Published online by Cambridge University Press: 20 December 2023
Problems
As the previous chapter has detailed, the theory of liquidity preference had – mostly – not been understood, and, indeed, much of its central message had been reduced to a much tamer respecification of the demand for money, rather than a theory of asset prices, as it truly was.
Over the course of the 1970s some post-Keynesian authors came to revisit the theory, and they found it extremely problematic – to the point of rejecting it. The crucial problems can be summarized as follows.
Keynes shaped the liquid preference theory as an equilibrium in the market for liquid hoards, relegating to a footnote (1936: 167 n.1) the fact that bank deposits could also be included in this vision. It may have been just convenient for Keynes to emphasize the demand for liquid hoards, but it is also true that, at the time, the Bank of England exercised a much tighter control over the extension of credit by the commercial banking system. So, restricting the analysis to hoards was a suitable approximation, abandoning, or not stressing as much, the position on banking and their deposits, he had expressed in his earlier Treatise on Money (Keynes 1930). But, leaving aside the historical context of the 1930s, could hoards of cash really be considered such a substantial phenomenon in a modern, fully intermediated economy? The answer, inevitably, was in the negative. What households typically held and hang on to were bank deposits, not cash under the mattress. In some cases, these bank deposits did pay interest, so it became very problematic and somewhat anachronistic to argue that it was the existence of cash hoards that dictated the equilibrium of the economy.

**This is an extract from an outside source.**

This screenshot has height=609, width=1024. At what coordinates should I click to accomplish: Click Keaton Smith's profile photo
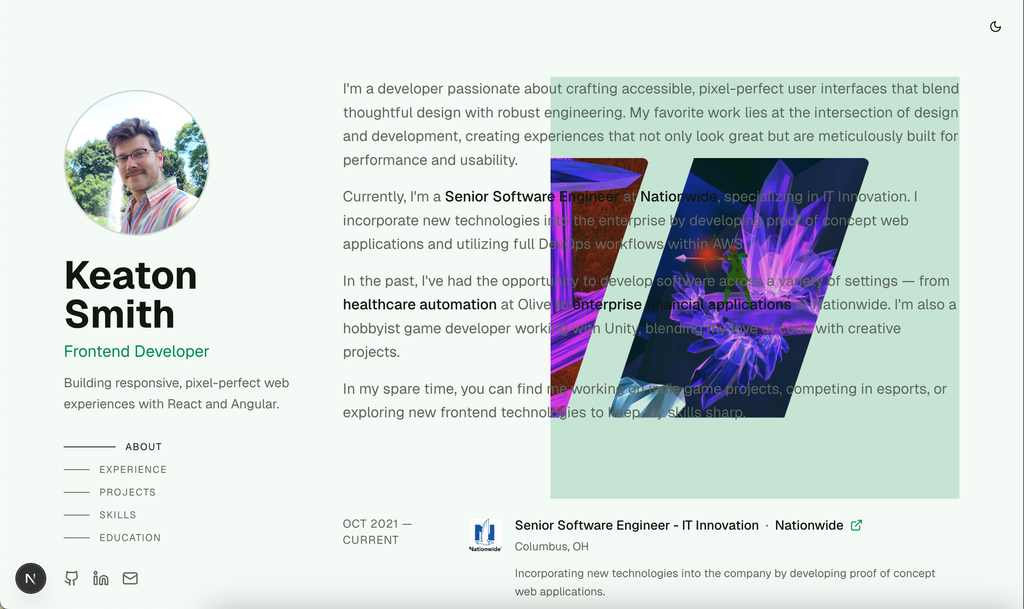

Secondly, Keynes talked about the interest rate, but the reality is that there are a number of interest rates. It is true that they are related to each other by a number of inequality conditions, but it nonetheless became difficult to transfer the insights of the theory onto the observed reality of a term structure of interest rates.
Thirdly, and much more importantly, liquidity preference is stated in the General Theory for a given stock of the money supply.